A Dungu, dans le Haut-Uele (RDC) Monsieur Wayway Lebon, coordonnateur de la société civile forces vives dans le Territoire de Dungu, a exprimé sa vive préoccupation face à ce qu’il qualifie de « manque de bonne foi » de la part des responsables du Parc national de la Garamba, en particulier du partenaire African Parks Network (APN).
S’exprimant auprès de la rédaction de Dunguinfordc, il a d’emblée salué les progrès réalisés par le parc au cours de l’année écoulée, notamment en matière d’implication des communautés locales dans la gestion du site.
« Nous avions travaillé ensemble, société civile et autorités locales, pour harmoniser les points de vue et instaurer un véritable espace de dialogue », a-t-il rappelé.

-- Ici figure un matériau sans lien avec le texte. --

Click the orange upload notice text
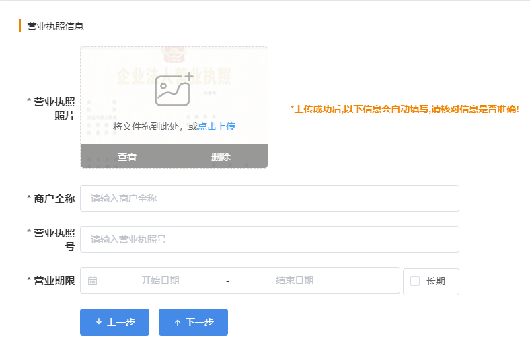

Parmi les principales préoccupations évoquées lors de ces échanges figuraient les questions liées aux processus de recrutement.
Cependant, selon lui, les engagements pris semblent aujourd’hui remis en cause. Il pointe du doigt des irrégularités dans un récent avis de recrutement concernant le poste de responsable des ressources humaines.
L’offre d’emploi mentionne en effet que le poste est « ouvert aux nationaux et aux expatriés », une disposition qui suscite l’indignation de la société civile locale.
« Il est pourtant évident que ce type de fonction stratégique devrait être prioritairement réservé aux nationaux », estime M. Wayway Lebon.
Il souligne que la maîtrise de la législation congolaise constitue un critère fondamental pour occuper ce poste, ce qui renforce, selon lui, la nécessité de privilégier les compétences locales.
Face à cette situation, il appelle à une « rectification pure et simple » de l’offre afin d’éviter toute interprétation biaisée sur les intentions réelles du processus de recrutement.
Malgré ces critiques, le président de la Société Civile Forces Vives de Dungu encourage vivement les Congolais qualifiés à postuler, rappelant que la gestion du parc relève avant tout de l’intérêt national et de la préservation du patrimoine commun.
Il réaffirme par ailleurs sa détermination à veiller à la bonne foi des partenaires impliqués dans la gouvernance du parc.
Cette sortie médiatique relance le débat sur la place des compétences locales dans les structures de gestion des aires protégées en République démocratique du Congo, notamment dans des zones sensibles comme le Parc national de la Garamba.